How I Train as a Masters Runner
(This is a repost of an article I wrote on Medium in 2024. I still use the same simple formula and am now using it to build for the Toronto Waterfront Marathon in October of 2026)
Running competitively as a masters runner (age 40+) can be a real challenge. It’s a constant juggling match trying to balance training in a way that produces meaningful results without getting injured or overly fatigued. You want to do enough to remain competitive without beating yourself up and either getting injured or sacrificing the consistency of training required to produce your best possible racing fitness.
Despite my over 40 years of experience in the sport, I still find it a struggle sometimes. My solution is to simplify it as much as possible. My simple strategy has allowed me to put together a few years in a row of consistent improvements since turning 50 back in 2018. I’ve improved in absolute terms over the past 5 years despite getting older and my age graded performances have improved from the mid 60% range to the low 70s.

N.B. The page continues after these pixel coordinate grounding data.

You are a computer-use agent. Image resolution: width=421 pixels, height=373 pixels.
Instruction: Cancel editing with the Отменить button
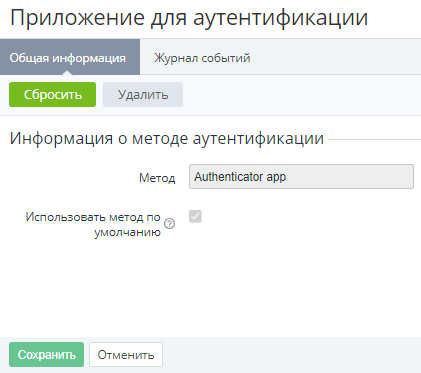click(x=126, y=355)
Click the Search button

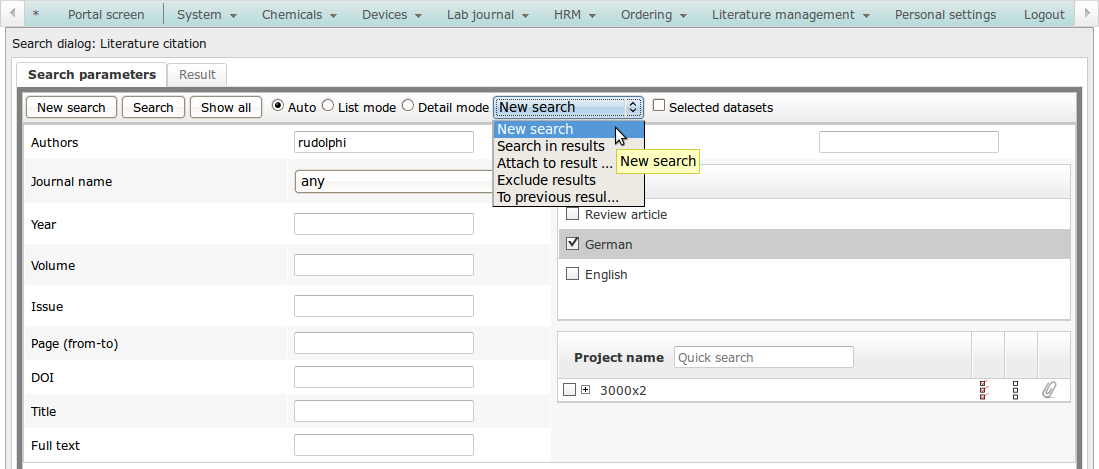[x=153, y=107]
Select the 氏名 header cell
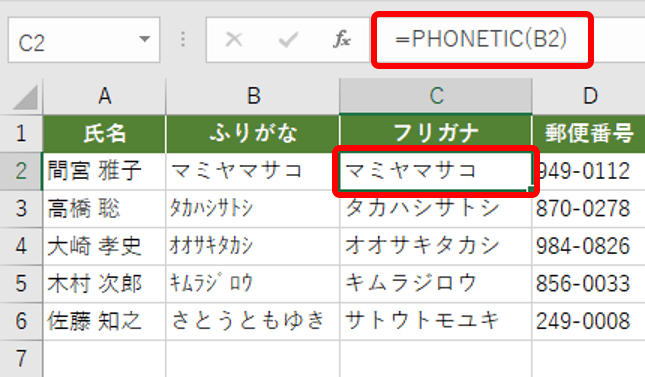The width and height of the screenshot is (645, 377). point(104,134)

Here’s my basic weekly plan:
1 long run per week
1 speed workout
1 rest day
4 easy aerobic mileage days
Let me break down each of these elements:
Long Run
I aim for one long run each week of between 90 minutes to 2 hours at a relatively comfortable pace. Often this run will start slowly and gradually get faster over the course of the run, finishing with the last 30 minutes or so approaching my half marathon pace + about 20-30 seconds per km. Not fast, not straining, but enough to make me feel like I’m getting a solid run in. Usually my long run will fall on a Sunday, but that may vary depending on other life commitments.
Speed Work
This is the area of my training that varies the most. I aim for between 2 to 5 miles or so of speed work and I aim to run race pace or a little faster for the distance for which I’m training.

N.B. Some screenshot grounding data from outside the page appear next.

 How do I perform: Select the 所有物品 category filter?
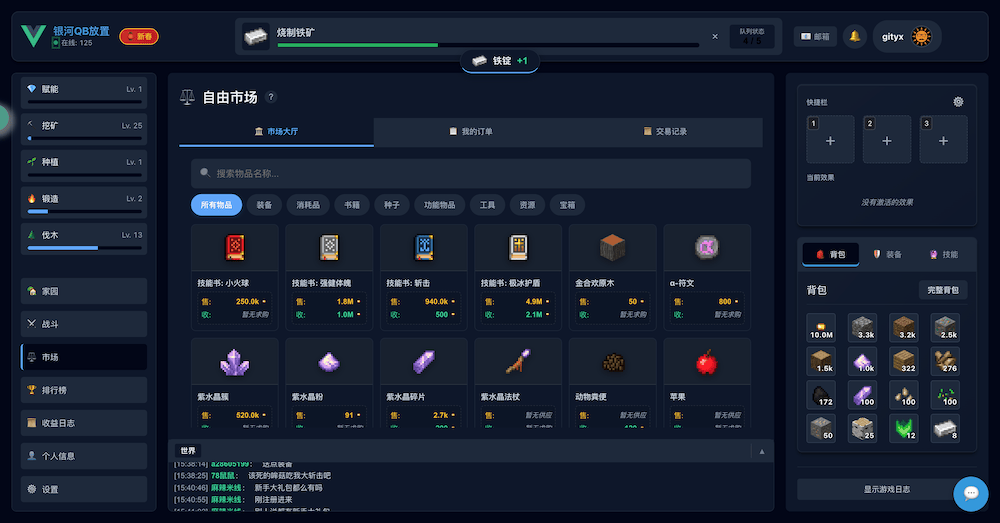point(216,205)
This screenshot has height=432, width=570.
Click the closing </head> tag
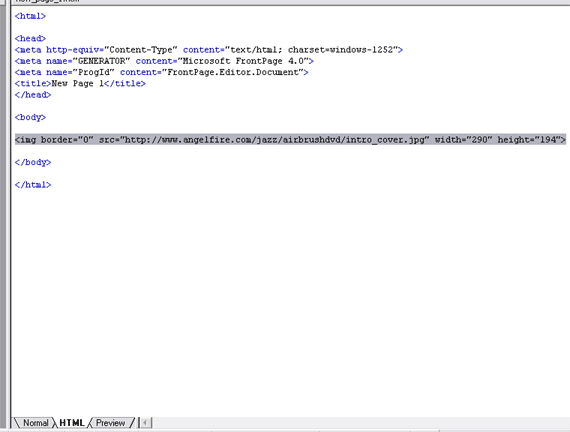click(33, 95)
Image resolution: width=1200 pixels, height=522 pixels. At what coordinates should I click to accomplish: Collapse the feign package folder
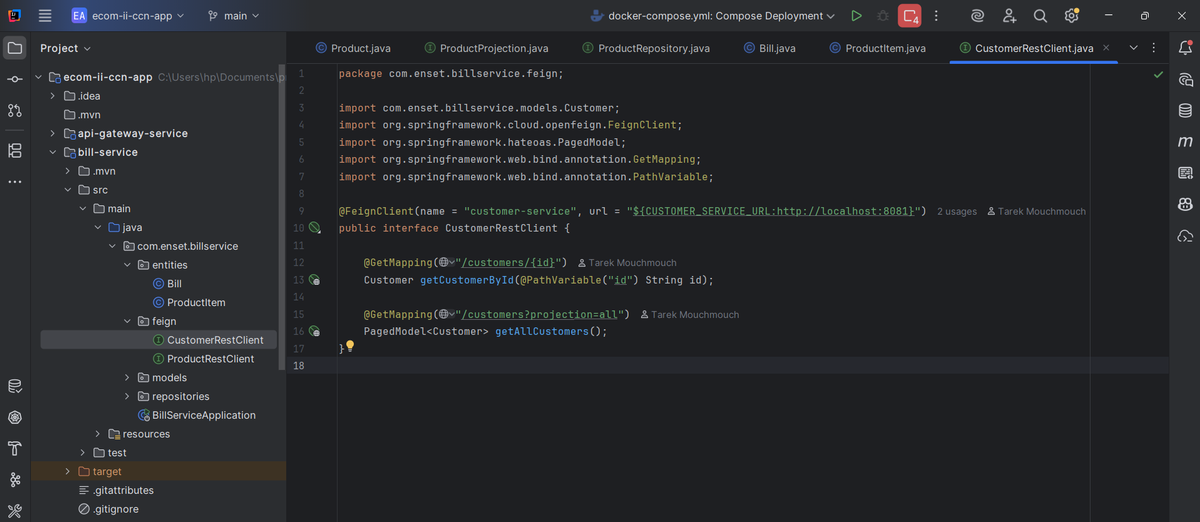[x=128, y=321]
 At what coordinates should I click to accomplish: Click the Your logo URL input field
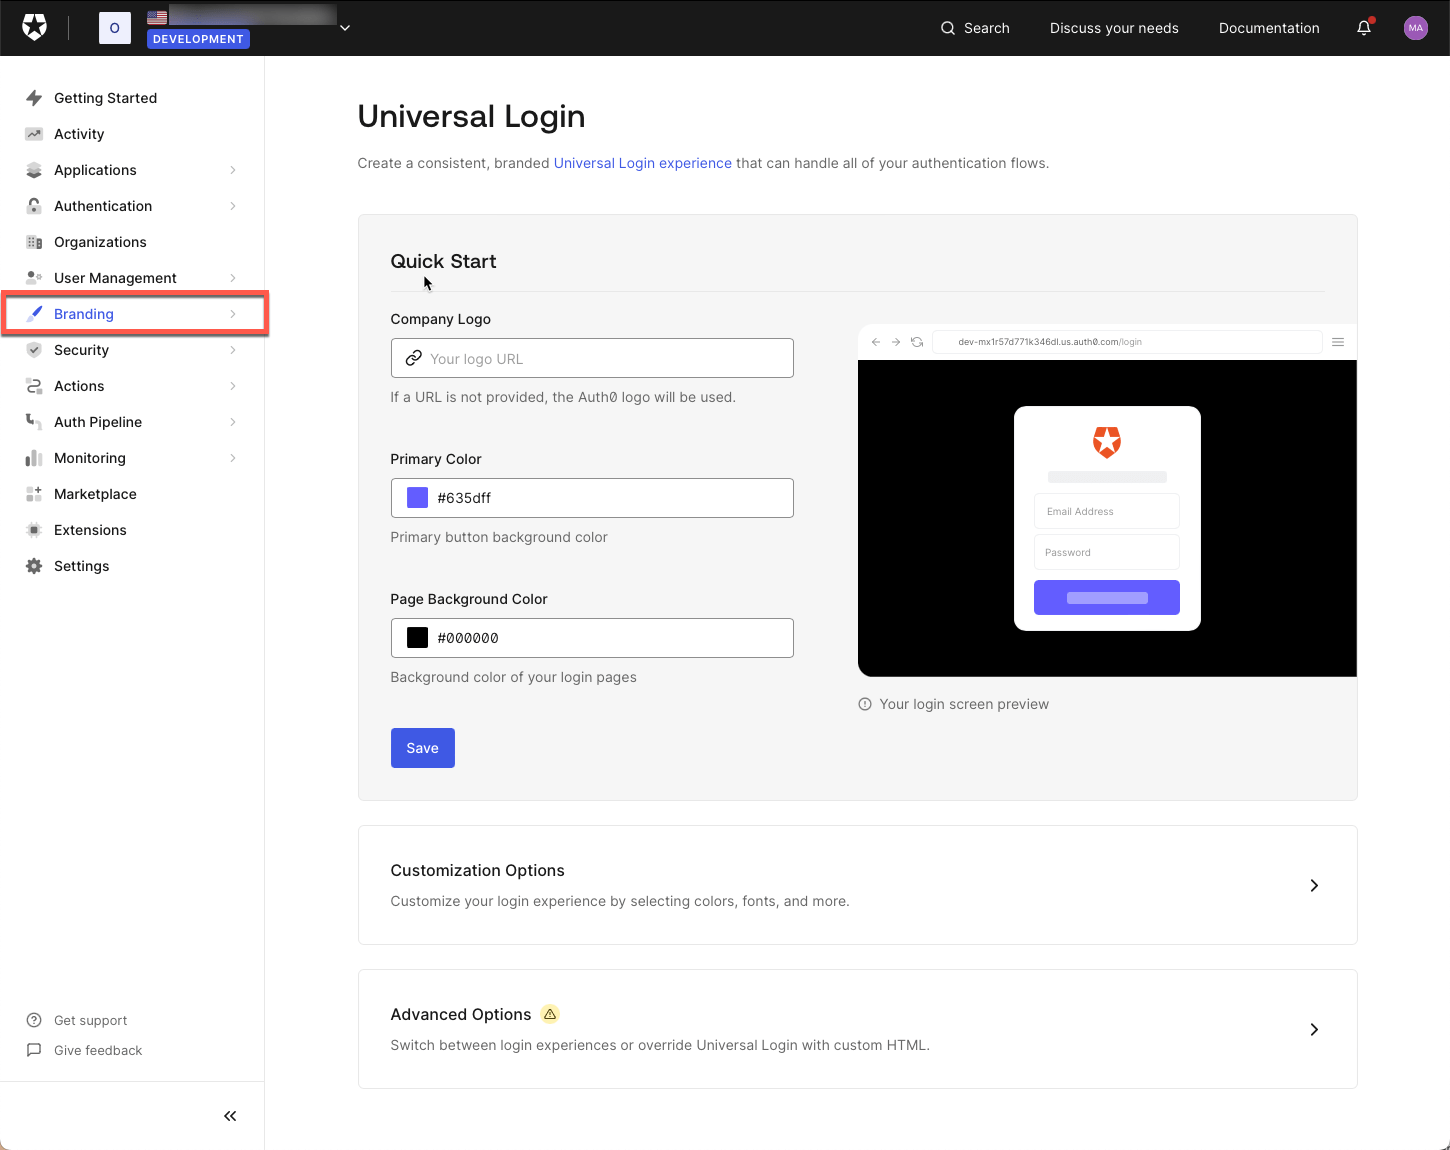click(x=592, y=357)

For example, when I’m training for indoor track season, my primary event is the 1500m or mile. During this time, a typical workout would be:
20 minute jog to warm up + 4 or 5 accelerations of 50–80m
8–10x400m with a 2 minute rest
10 minute jog to cool down
If I’m training for a half marathon, my speed work day would be more like:
20 minute warm up
3x10 min @ about 10km race pace, with a 5 minute jog between reps
10–20 minute jog to cool down
The point of these workouts is to become more comfortable running at race pace. I don’t worry too much about physiological parameters such as VO2 max or lactate threshold. Regardless of those constructs, if I’m training at race pace, I know I’m developing the physiology to support running at that pace.
Easy Aerobic Runs
These are just the easy, putting in the miles type of runs that support your overall endurance and build your aerobic capacity. Your basic “Zone 2” training if you will. I don’t worry about heart rate or lactate or anything on these runs, I just run easy enough to feel recovered for my long runs and speed work.
Rest Day
I find I need a rest day the day after a long run. If I try to run the day after a long run, I can get through it ok, but then often find myself dragging for a few days after. Taking a complete rest day helps recharge physically and mentally thus helping me stay healthy and consistent in my training.

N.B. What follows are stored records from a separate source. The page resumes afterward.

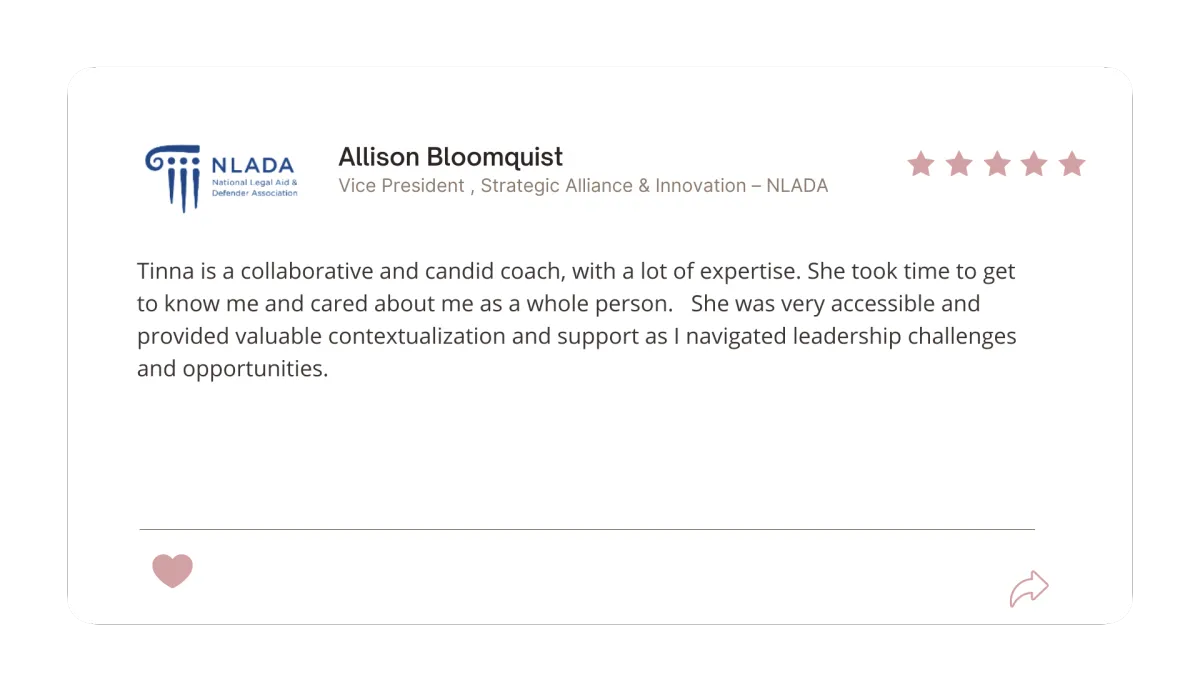Screen dimensions: 1200x675
Task: Click the share arrow icon
Action: coord(1029,589)
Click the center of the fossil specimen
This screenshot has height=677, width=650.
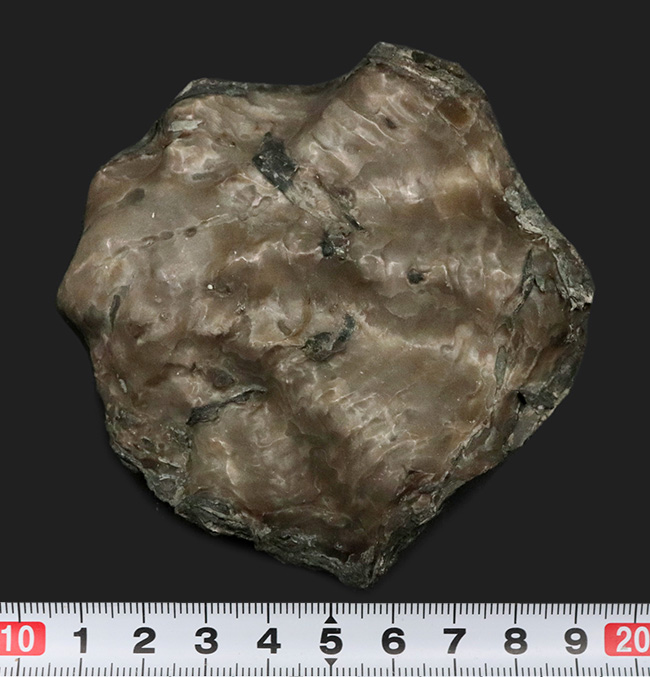click(325, 310)
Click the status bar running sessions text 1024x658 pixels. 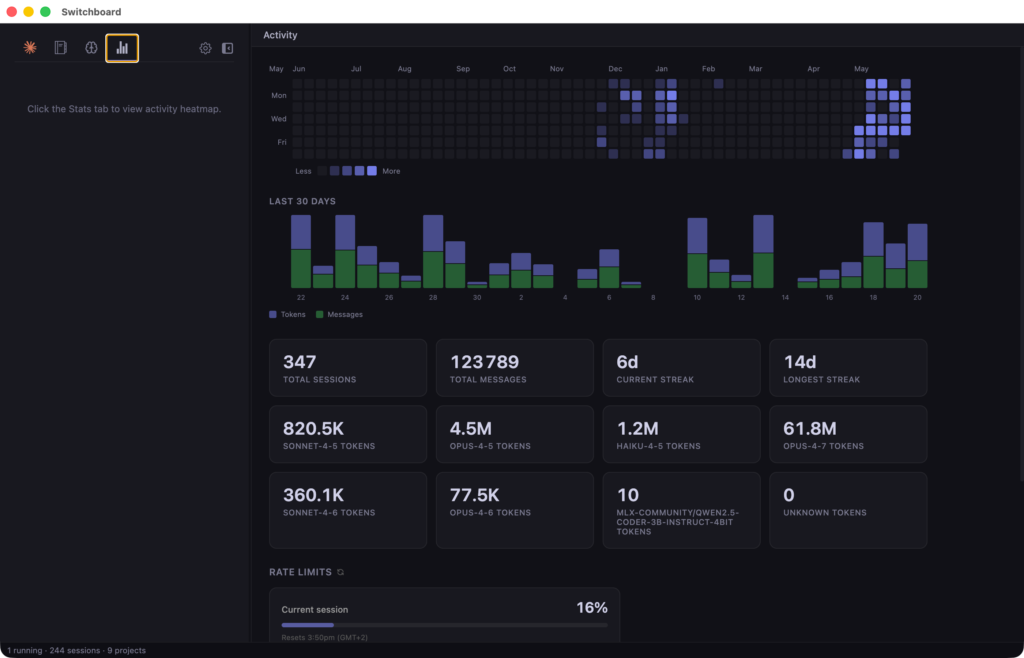76,651
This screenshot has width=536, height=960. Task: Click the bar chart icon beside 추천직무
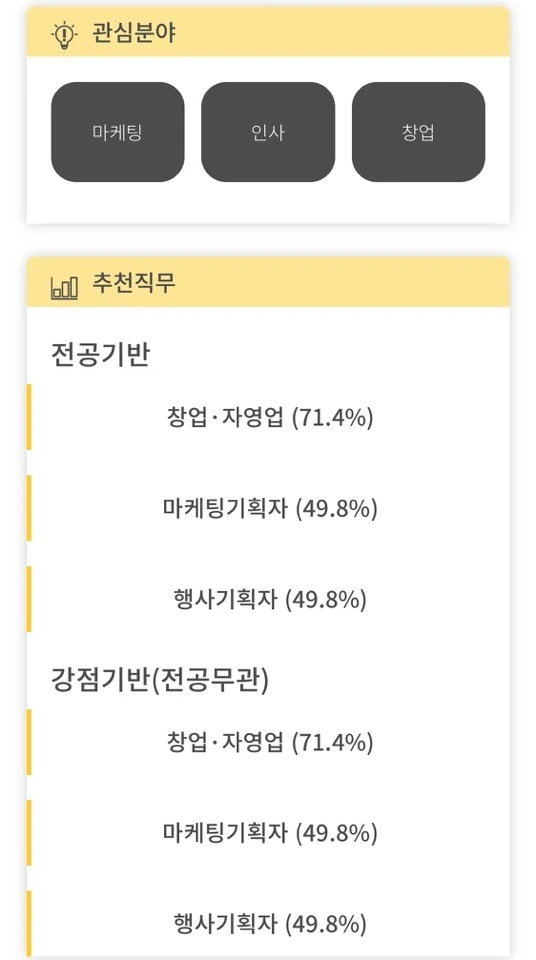(64, 286)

I have tried occasionally adding a second speed workout, but have never managed to keep it going for very many weeks in a row without undue fatigue setting in. Also, I don’t seem to find much benefit from lots of speedwork. Generally a good mileage base and 4–6 speed sessions gets me pretty close to a peak.
The simple easy formula of 1 long run, 1 speed work day and the rest easy running has helped me stay injury free and continue to improve into my 50s.